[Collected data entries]
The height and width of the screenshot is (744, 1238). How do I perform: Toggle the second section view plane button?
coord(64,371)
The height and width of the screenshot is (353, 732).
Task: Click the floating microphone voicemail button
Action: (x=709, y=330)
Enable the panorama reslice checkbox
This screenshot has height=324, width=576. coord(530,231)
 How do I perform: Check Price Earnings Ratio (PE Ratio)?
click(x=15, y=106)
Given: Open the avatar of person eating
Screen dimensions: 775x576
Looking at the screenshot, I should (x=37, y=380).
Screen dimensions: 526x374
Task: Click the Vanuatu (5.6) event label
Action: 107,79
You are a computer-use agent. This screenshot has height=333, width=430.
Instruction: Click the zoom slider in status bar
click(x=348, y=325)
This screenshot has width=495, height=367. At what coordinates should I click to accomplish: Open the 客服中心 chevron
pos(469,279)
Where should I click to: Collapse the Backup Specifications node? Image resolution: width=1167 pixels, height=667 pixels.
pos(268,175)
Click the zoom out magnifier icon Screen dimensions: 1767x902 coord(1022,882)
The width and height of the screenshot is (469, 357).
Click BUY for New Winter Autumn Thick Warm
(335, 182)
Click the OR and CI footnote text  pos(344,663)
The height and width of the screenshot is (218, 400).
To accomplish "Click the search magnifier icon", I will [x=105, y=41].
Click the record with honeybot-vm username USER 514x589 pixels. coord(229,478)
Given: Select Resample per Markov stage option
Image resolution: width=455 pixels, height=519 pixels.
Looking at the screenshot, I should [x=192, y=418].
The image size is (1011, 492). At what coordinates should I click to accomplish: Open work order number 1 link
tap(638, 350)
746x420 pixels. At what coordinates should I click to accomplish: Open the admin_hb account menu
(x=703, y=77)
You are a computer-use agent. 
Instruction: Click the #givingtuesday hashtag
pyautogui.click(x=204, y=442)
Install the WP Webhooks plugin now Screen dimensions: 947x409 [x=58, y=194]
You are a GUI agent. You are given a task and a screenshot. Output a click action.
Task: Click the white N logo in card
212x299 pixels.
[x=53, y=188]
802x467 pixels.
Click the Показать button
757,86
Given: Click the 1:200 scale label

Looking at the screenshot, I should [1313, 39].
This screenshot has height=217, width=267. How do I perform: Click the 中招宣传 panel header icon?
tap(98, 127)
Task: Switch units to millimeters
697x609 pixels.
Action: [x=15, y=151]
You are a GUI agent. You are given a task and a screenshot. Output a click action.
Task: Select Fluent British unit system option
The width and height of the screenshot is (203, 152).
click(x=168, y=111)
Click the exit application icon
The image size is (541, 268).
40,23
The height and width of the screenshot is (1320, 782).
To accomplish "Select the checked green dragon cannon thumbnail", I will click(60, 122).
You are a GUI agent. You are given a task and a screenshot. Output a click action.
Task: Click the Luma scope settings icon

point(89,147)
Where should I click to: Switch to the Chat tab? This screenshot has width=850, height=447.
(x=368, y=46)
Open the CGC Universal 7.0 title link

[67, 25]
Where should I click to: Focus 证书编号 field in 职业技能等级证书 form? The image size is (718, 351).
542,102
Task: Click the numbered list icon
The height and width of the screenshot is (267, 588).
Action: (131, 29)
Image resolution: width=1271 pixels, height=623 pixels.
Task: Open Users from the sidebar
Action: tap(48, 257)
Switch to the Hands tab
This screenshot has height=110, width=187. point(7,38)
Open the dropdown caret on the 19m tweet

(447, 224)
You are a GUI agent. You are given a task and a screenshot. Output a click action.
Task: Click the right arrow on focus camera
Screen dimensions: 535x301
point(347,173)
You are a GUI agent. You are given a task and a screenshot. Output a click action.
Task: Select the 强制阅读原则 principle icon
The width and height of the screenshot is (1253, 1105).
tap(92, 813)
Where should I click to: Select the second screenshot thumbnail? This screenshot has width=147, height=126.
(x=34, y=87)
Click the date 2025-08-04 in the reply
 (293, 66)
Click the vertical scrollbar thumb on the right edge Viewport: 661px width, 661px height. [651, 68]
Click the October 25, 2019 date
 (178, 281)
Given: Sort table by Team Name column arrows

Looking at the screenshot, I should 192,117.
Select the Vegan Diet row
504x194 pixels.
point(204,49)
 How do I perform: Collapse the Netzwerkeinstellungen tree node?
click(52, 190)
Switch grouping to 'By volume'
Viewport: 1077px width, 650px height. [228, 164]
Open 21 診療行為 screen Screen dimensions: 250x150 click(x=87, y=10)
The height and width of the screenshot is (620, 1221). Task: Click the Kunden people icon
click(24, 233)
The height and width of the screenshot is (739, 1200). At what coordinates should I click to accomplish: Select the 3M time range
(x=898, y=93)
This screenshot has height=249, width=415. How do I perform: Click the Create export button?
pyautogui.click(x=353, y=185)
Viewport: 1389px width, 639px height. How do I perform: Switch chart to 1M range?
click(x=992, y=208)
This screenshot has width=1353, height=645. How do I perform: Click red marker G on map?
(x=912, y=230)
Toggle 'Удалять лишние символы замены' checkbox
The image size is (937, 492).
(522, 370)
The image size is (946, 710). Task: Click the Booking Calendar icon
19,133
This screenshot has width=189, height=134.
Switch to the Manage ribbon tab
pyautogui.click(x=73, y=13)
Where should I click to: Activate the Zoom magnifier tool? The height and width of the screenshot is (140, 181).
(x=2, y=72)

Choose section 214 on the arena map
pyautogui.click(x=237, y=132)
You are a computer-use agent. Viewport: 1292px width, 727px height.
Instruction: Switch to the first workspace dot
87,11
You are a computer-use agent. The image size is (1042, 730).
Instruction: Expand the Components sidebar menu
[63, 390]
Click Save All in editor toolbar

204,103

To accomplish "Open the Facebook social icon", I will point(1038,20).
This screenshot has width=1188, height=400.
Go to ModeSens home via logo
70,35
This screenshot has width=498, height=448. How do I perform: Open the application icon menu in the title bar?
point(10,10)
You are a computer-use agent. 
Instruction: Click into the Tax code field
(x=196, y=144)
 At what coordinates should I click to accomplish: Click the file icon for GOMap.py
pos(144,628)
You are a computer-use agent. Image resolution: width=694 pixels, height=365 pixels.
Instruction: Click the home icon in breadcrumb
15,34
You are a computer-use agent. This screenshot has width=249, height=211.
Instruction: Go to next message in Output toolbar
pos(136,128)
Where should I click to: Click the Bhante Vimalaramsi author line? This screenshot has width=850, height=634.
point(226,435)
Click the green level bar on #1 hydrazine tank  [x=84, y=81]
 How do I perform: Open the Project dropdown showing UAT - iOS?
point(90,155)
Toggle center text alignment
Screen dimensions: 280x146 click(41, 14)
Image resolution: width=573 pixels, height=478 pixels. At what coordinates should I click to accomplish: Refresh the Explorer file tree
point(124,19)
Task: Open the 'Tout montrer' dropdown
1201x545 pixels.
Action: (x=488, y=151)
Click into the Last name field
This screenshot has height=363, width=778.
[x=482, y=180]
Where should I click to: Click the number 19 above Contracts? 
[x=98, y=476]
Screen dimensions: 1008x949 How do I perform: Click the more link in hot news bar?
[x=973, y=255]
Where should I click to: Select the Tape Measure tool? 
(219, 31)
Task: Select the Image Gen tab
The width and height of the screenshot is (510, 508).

- [Directions for this task]: Your task is to reproduce all the data exactly as shown.

- [Answer to the problem]:
The height and width of the screenshot is (744, 1238). How do I perform: Toggle the second section view plane button?
coord(64,371)
The height and width of the screenshot is (353, 732).
Task: Click the floating microphone voicemail button
Action: (x=709, y=330)
Enable the panorama reslice checkbox
This screenshot has height=324, width=576. coord(530,231)
 How do I perform: Check Price Earnings Ratio (PE Ratio)?
click(x=15, y=106)
Given: Open the avatar of person eating
Screen dimensions: 775x576
Looking at the screenshot, I should (x=37, y=380).
Screen dimensions: 526x374
Task: Click the Vanuatu (5.6) event label
Action: 107,79
You are a computer-use agent. This screenshot has height=333, width=430.
Instruction: Click the zoom slider in status bar
click(x=348, y=325)
This screenshot has width=495, height=367. At what coordinates should I click to accomplish: Open the 客服中心 chevron
pos(469,279)
Where should I click to: Collapse the Backup Specifications node? Image resolution: width=1167 pixels, height=667 pixels.
pos(268,175)
Click the zoom out magnifier icon Screen dimensions: 1767x902 coord(1022,882)
The width and height of the screenshot is (469, 357).
Click BUY for New Winter Autumn Thick Warm
(335, 182)
Click the OR and CI footnote text  pos(344,663)
The height and width of the screenshot is (218, 400).
To accomplish "Click the search magnifier icon", I will [x=105, y=41].
Click the record with honeybot-vm username USER 514x589 pixels. coord(229,478)
Given: Select Resample per Markov stage option
Image resolution: width=455 pixels, height=519 pixels.
Looking at the screenshot, I should [x=192, y=418].
The image size is (1011, 492). At what coordinates should I click to accomplish: Open work order number 1 link
tap(638, 350)
746x420 pixels. At what coordinates should I click to accomplish: Open the admin_hb account menu
(x=703, y=77)
You are a computer-use agent. 
Instruction: Click the #givingtuesday hashtag
pyautogui.click(x=204, y=442)
Install the WP Webhooks plugin now Screen dimensions: 947x409 [x=58, y=194]
You are a GUI agent. You are given a task and a screenshot. Output a click action.
Task: Click the white N logo in card
212x299 pixels.
[x=53, y=188]
802x467 pixels.
Click the Показать button
757,86
Given: Click the 1:200 scale label

Looking at the screenshot, I should [1313, 39].
This screenshot has height=217, width=267. How do I perform: Click the 中招宣传 panel header icon?
tap(98, 127)
Task: Switch units to millimeters
697x609 pixels.
Action: [x=15, y=151]
You are a GUI agent. You are given a task and a screenshot. Output a click action.
Task: Select Fluent British unit system option
The width and height of the screenshot is (203, 152).
click(x=168, y=111)
Click the exit application icon
The image size is (541, 268).
40,23
The height and width of the screenshot is (1320, 782).
To accomplish "Select the checked green dragon cannon thumbnail", I will click(60, 122).
You are a GUI agent. You are given a task and a screenshot. Output a click action.
Task: Click the Luma scope settings icon

point(89,147)
Where should I click to: Switch to the Chat tab? This screenshot has width=850, height=447.
(x=368, y=46)
Open the CGC Universal 7.0 title link

[67, 25]
Where should I click to: Focus 证书编号 field in 职业技能等级证书 form? The image size is (718, 351).
542,102
Task: Click the numbered list icon
The height and width of the screenshot is (267, 588).
Action: (131, 29)
Image resolution: width=1271 pixels, height=623 pixels.
Task: Open Users from the sidebar
Action: tap(48, 257)
Switch to the Hands tab
This screenshot has height=110, width=187. point(7,38)
Open the dropdown caret on the 19m tweet

(447, 224)
You are a GUI agent. You are given a task and a screenshot. Output a click action.
Task: Click the right arrow on focus camera
Screen dimensions: 535x301
point(347,173)
You are a GUI agent. You are given a task and a screenshot. Output a click action.
Task: Select the 强制阅读原则 principle icon
The width and height of the screenshot is (1253, 1105).
tap(92, 813)
Where should I click to: Select the second screenshot thumbnail? This screenshot has width=147, height=126.
(x=34, y=87)
Click the date 2025-08-04 in the reply
 (293, 66)
Click the vertical scrollbar thumb on the right edge Viewport: 661px width, 661px height. [651, 68]
Click the October 25, 2019 date
 (178, 281)
Given: Sort table by Team Name column arrows

Looking at the screenshot, I should 192,117.
Select the Vegan Diet row
504x194 pixels.
point(204,49)
 How do I perform: Collapse the Netzwerkeinstellungen tree node?
click(52, 190)
Switch grouping to 'By volume'
Viewport: 1077px width, 650px height. [228, 164]
Open 21 診療行為 screen Screen dimensions: 250x150 click(x=87, y=10)
The height and width of the screenshot is (620, 1221). Task: Click the Kunden people icon
click(24, 233)
The height and width of the screenshot is (739, 1200). At what coordinates should I click to accomplish: Select the 3M time range
(x=898, y=93)
This screenshot has height=249, width=415. How do I perform: Click the Create export button?
pyautogui.click(x=353, y=185)
Viewport: 1389px width, 639px height. How do I perform: Switch chart to 1M range?
click(x=992, y=208)
This screenshot has width=1353, height=645. How do I perform: Click red marker G on map?
(x=912, y=230)
Toggle 'Удалять лишние символы замены' checkbox
The image size is (937, 492).
(522, 370)
The image size is (946, 710). Task: Click the Booking Calendar icon
19,133
This screenshot has width=189, height=134.
Switch to the Manage ribbon tab
pyautogui.click(x=73, y=13)
Where should I click to: Activate the Zoom magnifier tool? The height and width of the screenshot is (140, 181).
(x=2, y=72)

Choose section 214 on the arena map
pyautogui.click(x=237, y=132)
You are a computer-use agent. Viewport: 1292px width, 727px height.
Instruction: Switch to the first workspace dot
87,11
You are a computer-use agent. The image size is (1042, 730).
Instruction: Expand the Components sidebar menu
[63, 390]
Click Save All in editor toolbar

204,103

To accomplish "Open the Facebook social icon", I will point(1038,20).
This screenshot has width=1188, height=400.
Go to ModeSens home via logo
70,35
This screenshot has width=498, height=448. How do I perform: Open the application icon menu in the title bar?
point(10,10)
You are a computer-use agent. 
Instruction: Click into the Tax code field
(x=196, y=144)
 At what coordinates should I click to accomplish: Click the file icon for GOMap.py
pos(144,628)
You are a computer-use agent. Image resolution: width=694 pixels, height=365 pixels.
Instruction: Click the home icon in breadcrumb
15,34
You are a computer-use agent. This screenshot has width=249, height=211.
Instruction: Go to next message in Output toolbar
pos(136,128)
Where should I click to: Click the Bhante Vimalaramsi author line? This screenshot has width=850, height=634.
point(226,435)
Click the green level bar on #1 hydrazine tank  [x=84, y=81]
 How do I perform: Open the Project dropdown showing UAT - iOS?
point(90,155)
Toggle center text alignment
Screen dimensions: 280x146 click(41, 14)
Image resolution: width=573 pixels, height=478 pixels. At what coordinates should I click to accomplish: Refresh the Explorer file tree
point(124,19)
Task: Open the 'Tout montrer' dropdown
1201x545 pixels.
Action: (x=488, y=151)
Click into the Last name field
This screenshot has height=363, width=778.
[x=482, y=180]
Where should I click to: Click the number 19 above Contracts? 
[x=98, y=476]
Screen dimensions: 1008x949 How do I perform: Click the more link in hot news bar?
[x=973, y=255]
Where should I click to: Select the Tape Measure tool? 
(219, 31)
Task: Select the Image Gen tab
The width and height of the screenshot is (510, 508).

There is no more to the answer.